Firefoxの開発元であるMozillaが、どこからアクセスしているかを隠して匿名化できるブラウザ「Tor Browser」などを開発するTorプロジェクト、さらにはワシントンDCに本部のあるインターネットのオープン化やフリー化を推進する非営利団体Center for Democracy&Technologyと提携し、Mozillaプロダクトのプライバシー面の強化を共に行っていくことが明かされました。

Partnering with Mozilla | The Tor Blog
https://blog.torproject.org/blog/partnering-mozilla


Introducing Polaris Privacy Initiative to Accelerate User-focused Privacy Online | Mozilla Privacy Blog
https://blog.mozilla.org/privacy/2014/11/10/introducing-polaris-privacy-initiative-to-accelerate-user-focused-privacy-online/

世界中で何百万というインターネットユーザーが、IPアドレスを匿名化できるTorプロジェクトのソフトウェアを愛用しています。特に、2013年にエドワード・スノーデン氏がNSAの諜報活動に関する機密資料を公開してからは、多くの人々がインターネットやPC、スマートフォンに対する見方を変え、匿名通信システムであるTorが一層注目されたり匿名通信システムが簡単に使えるルーター「anonabox」のような機器が登場したりすることにつながりました。
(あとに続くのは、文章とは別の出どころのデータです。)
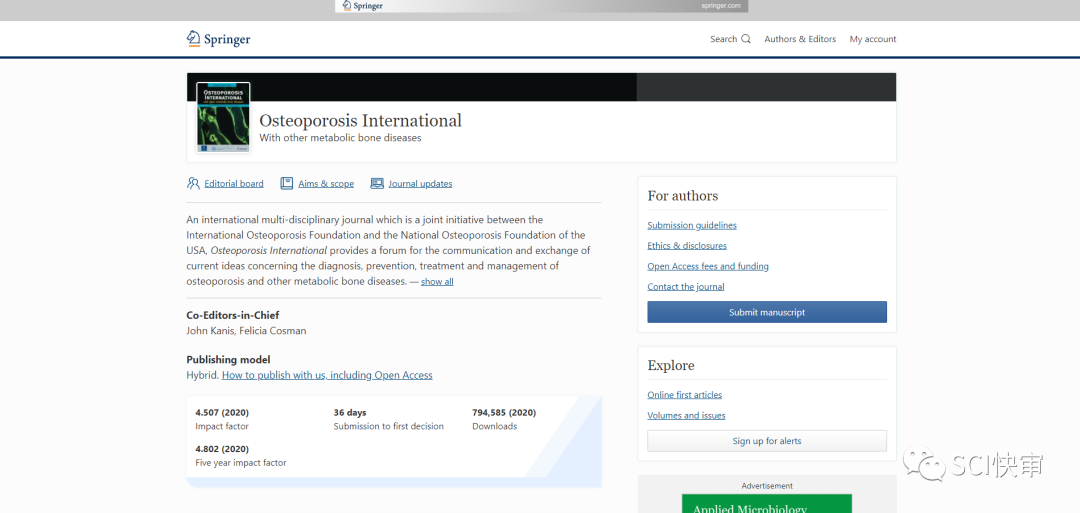Click the Springer logo in the header

[218, 39]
PCのウェブブラウザといえば、インターネットに接続する際に最も頻繁に使用されているであろうツールなので、プライバシー面を強化することでユーザーにより安心してFirefoxを使ってもらう、というのが今回の提携の狙いのようです。MozillaとTorプロジェクトの提携により、初めに行われるのは以下の2点。

・エンジニアリング面のサポート
Tor BrowserはFirefoxを基にして作られたウェブブラウザです。Torプロジェクトは、これまで積み重ねてきたものでFirefoxを開発するMozillaのエンジニアやリソースを手助けできることに非常に興奮している、と提携についてコメント。また、Mozillaとの協力により、TorプロジェクトはTor Browser自体の維持よりもFirefoxのプライバシー面の手直しなどに集中できるようになる、ともしています。

・ネットワーク面のサポート
Torネットワークは、同時に接続できるユーザーの絶対数が限られています。このTorネットワークの容量を増やすために、Mozillaのサポートは非常に役立つはず、とのこと。

なお、Torプロジェクトの開発者ブログでは、Tor Browserは個人のプライバシーを保護するための最良の方法であり、今回の提携はインターネットの匿名性における大きな一歩だとしています。